DOCUMENT EXCERPT
☆ ☆ ☆

Professional development is an important aspect of the psychology profession. Psychologists from abroad who are interested in psychology jobs in New Zealand may be curious about the types of development opportunities available in 2014.
In late February the Institute of Health Psychology hostsed in Auckland A breath taking event: Assessment and management of people with Breathing Pattern Disorders, a workshop to improve understanding regarding the mechanics of breathing and disordered breathing, and give practical suggestions regarding its assessment and treatment. In March the New Zealand Psychological Society and the Institute of Clinical Psychology is hosting Working with couples: A practical grounding, a one day workshop aimed to increase the practitioners’ confidence in working with couples. Also in March the Waikato Branch of the NZ Psychological Society organize a one day workshop about The Psychologists’ Code of Ethics. In April the Industrial Organisational Special Interest Group will host on the east coast of Coromandel the program Building Mindfulness: Letting go of everyday busyness, and taking time to explore its potential for you, a chance to explore the application of mindfulness in your life and work.
The New Zealand Psychological Society Annual Conference 2014 will be held in Nelson from August 29th until September 1st. The theme of this year’s conference is Psychology in a Changing World recognizing that psychology needs not only to adapt to change but to anticipate change in the contexts in which we practise, teach and learn.
Presenters at the conference include:
Dr. Harlene Anderson (USA) is an international leader in the development of postmodern collaborative-dialogic practices, and applies her approach to therapy, organization development, education, research, coaching and consultation.
Neville Blampied (NZ) is Professor of Psychology at Canterbury University. Neville received the New Zealand Psychological Society Adcock Award which recognizes valuable and significant contributions to psychology in areas including philosophy of science and psychological theory.

☆ ☆ ☆

SET OF TASKS
a – From the passage on professional development for psychologists in New Zealand, reproduce the text from "Neville Blampied (NZ)" up to and including "and psychological theory.".
b – Translate this sentence from the passage on psychology development opportunities in New Zealand into Spanish: "The New Zealand Psychological Society Annual Conference 2014 will be held in Nelson from August 29th until September 1st."
c – Go on with the passage on psychology development opportunities in New Zealand, starting after its final sentence.

☆ ☆ ☆

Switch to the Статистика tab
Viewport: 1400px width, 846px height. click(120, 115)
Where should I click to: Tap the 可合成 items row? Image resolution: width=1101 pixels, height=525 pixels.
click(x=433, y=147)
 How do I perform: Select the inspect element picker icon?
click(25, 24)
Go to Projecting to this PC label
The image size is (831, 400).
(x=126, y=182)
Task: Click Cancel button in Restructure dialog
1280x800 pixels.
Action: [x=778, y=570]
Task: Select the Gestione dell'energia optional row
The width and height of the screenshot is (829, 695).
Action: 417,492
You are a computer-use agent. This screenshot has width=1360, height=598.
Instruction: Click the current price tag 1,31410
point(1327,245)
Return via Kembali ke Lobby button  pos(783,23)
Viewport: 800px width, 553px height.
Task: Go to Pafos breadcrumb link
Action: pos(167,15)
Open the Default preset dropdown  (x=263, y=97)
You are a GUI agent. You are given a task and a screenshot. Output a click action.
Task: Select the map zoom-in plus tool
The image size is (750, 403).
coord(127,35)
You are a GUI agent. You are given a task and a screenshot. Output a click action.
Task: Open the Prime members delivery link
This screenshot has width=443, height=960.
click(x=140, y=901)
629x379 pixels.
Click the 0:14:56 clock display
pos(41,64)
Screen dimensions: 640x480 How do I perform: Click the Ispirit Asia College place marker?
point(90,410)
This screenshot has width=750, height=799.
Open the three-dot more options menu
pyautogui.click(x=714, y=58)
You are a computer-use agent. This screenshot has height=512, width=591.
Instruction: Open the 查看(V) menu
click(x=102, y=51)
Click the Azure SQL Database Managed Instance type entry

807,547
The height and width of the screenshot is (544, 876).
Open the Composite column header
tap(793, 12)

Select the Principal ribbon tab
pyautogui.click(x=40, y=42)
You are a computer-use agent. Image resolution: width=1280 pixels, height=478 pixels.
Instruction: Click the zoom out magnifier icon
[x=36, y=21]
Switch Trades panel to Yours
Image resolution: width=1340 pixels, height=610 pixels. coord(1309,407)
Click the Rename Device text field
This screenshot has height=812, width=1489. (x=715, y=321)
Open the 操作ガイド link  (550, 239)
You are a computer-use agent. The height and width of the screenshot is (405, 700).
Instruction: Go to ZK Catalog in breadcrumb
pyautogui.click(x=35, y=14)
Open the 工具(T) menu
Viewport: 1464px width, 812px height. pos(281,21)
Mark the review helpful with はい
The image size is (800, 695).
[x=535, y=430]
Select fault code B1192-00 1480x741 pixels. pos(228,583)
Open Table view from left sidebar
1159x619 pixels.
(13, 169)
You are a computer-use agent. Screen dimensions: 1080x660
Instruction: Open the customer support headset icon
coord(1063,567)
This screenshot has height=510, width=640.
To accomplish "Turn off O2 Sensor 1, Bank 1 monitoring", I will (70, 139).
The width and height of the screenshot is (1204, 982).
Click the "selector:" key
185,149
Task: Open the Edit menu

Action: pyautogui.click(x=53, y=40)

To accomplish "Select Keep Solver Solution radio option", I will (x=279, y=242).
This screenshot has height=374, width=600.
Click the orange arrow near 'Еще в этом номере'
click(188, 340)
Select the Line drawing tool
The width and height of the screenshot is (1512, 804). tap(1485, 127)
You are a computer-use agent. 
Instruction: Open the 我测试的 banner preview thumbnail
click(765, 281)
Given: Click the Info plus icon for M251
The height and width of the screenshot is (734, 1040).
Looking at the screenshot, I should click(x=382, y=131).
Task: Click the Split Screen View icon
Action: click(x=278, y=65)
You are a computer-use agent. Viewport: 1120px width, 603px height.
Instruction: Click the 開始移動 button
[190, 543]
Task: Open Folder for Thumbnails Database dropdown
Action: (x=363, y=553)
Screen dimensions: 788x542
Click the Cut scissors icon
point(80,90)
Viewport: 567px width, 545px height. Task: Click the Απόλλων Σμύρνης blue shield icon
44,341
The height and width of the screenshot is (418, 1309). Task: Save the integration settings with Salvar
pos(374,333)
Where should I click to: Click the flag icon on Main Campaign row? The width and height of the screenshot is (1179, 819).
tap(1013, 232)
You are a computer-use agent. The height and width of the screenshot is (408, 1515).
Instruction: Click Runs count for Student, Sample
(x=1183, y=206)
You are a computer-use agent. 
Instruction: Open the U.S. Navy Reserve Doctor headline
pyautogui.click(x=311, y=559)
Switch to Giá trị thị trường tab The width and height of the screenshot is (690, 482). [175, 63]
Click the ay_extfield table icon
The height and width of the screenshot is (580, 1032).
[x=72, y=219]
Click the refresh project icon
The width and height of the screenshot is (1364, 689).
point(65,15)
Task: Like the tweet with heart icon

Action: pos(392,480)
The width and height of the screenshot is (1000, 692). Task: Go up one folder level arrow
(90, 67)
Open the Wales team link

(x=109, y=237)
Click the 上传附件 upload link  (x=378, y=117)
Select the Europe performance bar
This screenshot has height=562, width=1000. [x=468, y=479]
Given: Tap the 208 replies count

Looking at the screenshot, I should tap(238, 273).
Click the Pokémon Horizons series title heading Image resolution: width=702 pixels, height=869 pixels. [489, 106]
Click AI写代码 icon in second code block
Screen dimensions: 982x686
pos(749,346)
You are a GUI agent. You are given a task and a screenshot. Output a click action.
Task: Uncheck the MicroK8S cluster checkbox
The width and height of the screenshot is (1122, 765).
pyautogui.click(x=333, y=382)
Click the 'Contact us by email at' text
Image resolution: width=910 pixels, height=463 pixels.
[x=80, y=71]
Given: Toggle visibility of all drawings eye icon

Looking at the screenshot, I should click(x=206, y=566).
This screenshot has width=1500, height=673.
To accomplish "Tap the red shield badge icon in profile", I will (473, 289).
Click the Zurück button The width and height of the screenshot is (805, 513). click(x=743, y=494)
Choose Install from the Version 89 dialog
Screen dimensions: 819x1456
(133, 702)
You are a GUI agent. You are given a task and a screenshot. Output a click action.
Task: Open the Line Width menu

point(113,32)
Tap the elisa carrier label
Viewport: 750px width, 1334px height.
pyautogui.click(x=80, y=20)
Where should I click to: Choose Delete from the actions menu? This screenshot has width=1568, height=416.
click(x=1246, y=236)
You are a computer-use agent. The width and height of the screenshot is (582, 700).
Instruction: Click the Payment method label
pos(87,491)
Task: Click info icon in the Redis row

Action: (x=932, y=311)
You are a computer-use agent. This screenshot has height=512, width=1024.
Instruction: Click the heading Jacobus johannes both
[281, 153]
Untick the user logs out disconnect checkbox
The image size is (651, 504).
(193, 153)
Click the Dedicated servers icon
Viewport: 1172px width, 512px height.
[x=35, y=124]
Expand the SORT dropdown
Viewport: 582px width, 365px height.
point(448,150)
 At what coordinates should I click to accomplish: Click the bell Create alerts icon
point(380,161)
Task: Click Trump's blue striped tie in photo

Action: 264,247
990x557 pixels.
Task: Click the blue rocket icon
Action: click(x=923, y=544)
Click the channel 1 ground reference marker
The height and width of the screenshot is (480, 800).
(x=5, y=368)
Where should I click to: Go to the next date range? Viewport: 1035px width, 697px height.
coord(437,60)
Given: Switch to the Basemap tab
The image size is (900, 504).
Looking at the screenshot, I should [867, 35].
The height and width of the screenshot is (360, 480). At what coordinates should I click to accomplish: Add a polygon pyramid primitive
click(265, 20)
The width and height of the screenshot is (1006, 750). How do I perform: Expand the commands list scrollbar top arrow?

☆ ☆ ☆

PER-TASK OUTPUTS
a –
Neville Blampied (NZ) is Professor of Psychology at Canterbury University. Neville received the New Zealand Psychological Society Adcock Award which recognizes valuable and significant contributions to psychology in areas including philosophy of science and psychological theory.

b – La Conferencia Anual 2014 de la Sociedad Psicológica de Nueva Zelanda se celebrará en Nelson del 29 de agosto al 1 de septiembre.

c –
Ainsleigh Cribb-Su’a (NZ) is a manager/clinical psychologist at Counties Manukau and lecturer in the Counselling Psychology Post Graduate Programme at AUT University. The main focus of Ainsleigh’s clinical work is with Māori young people and whānau. She hopes to extend her research area of clinical neuropsychology in to her work with children and youth.
Professor Michael Daffern (AU) is a clinical and forensic psychologist. He has worked in prisons and forensic mental health settings for more than 20 years. Presently, he is Professor in Clinical Forensic Psychology with the Centre for Forensic Behavioural Science and Legal Studies at Swinburne University of Technology. He is also Principal Consultant Psychologist with the Victorian Institute of Forensic Mental Health (Forensicare).
Andrew Munro (UK) (MA Hons, C Psychol) is a business psychologist with over 25 years international experience of consulting across the corporate and public sectors. He also advises other consultancies in the design and implementation of applications in personal, team and organisational effectiveness.
Dr Joseph Trimble (USA), Distinguished University Professor, Professor of Psychology and Professor in the Woodring College of Education and Research Associate in the Center for Cross-Cultural Research has published widely on indigenous and cross-cultural psychology issues.
As part of the Conference, a 3 day exhibition will also be held.